Gebärdensprache

 Baby-Gebärdensprache

(auch fuer normalhörende Babys ab 6 Monate alt)

 

 

Babys und Kleinkinder haben das Verlangen, ihre Wünsche und Bedürfnisse zu äußern. Die Hand-Augen-Koordination entwickelt sich wesentlich früher als die Mundmotorik, also die Fähigkeit, sich verbal zu äußern. Babys und Kleinkinder können deshalb aufgrund der früher entwickelten Feinmotorik der Hände Babygebärden benutzen und diese für Wörter wie „mehr“, „Ball“, „Milch“, „Apfel“ einsetzen. So erhalten sie die Möglichkeit mit Babygebärden non-verbal zu kommunizieren.

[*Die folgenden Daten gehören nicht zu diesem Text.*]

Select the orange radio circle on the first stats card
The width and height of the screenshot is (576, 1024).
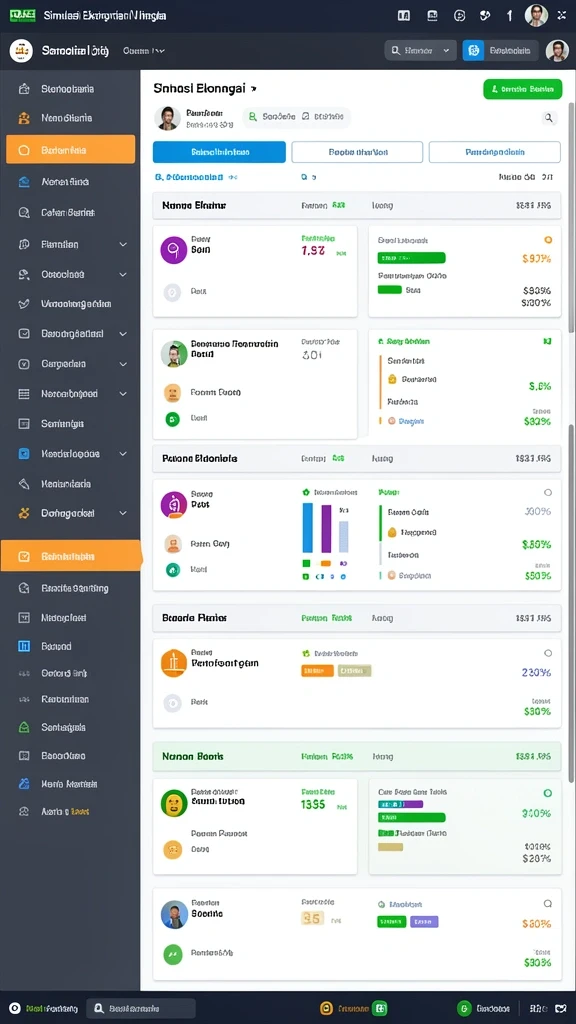(x=548, y=240)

Babygebärden sollen deshalb dem Baby bzw. dem noch nicht oder schlecht sprechenden Kleinkind helfen zu äußern, was es möchte, sieht, denkt oder fühlt. Dies soll es Eltern und Bezugspersonen erleichtern, das Kind zu verstehen und trägt so zur Förderung der Eltern-Kind-Beziehung bei. Babygebärden sollen aber auch dem Kind ein Sicherheitsgefühl geben, da es besser verstanden wird. Babygebärden sollen deshalb die Trotzphase lindern. Befürworter von Babygebärden beobachten als Nebeneffekt teilweise eine etwas frühere Begriffsbildung und Sprachentwicklung sowie einen leichteren Start in die Lese- und Schreibfähigkeitsentwicklung.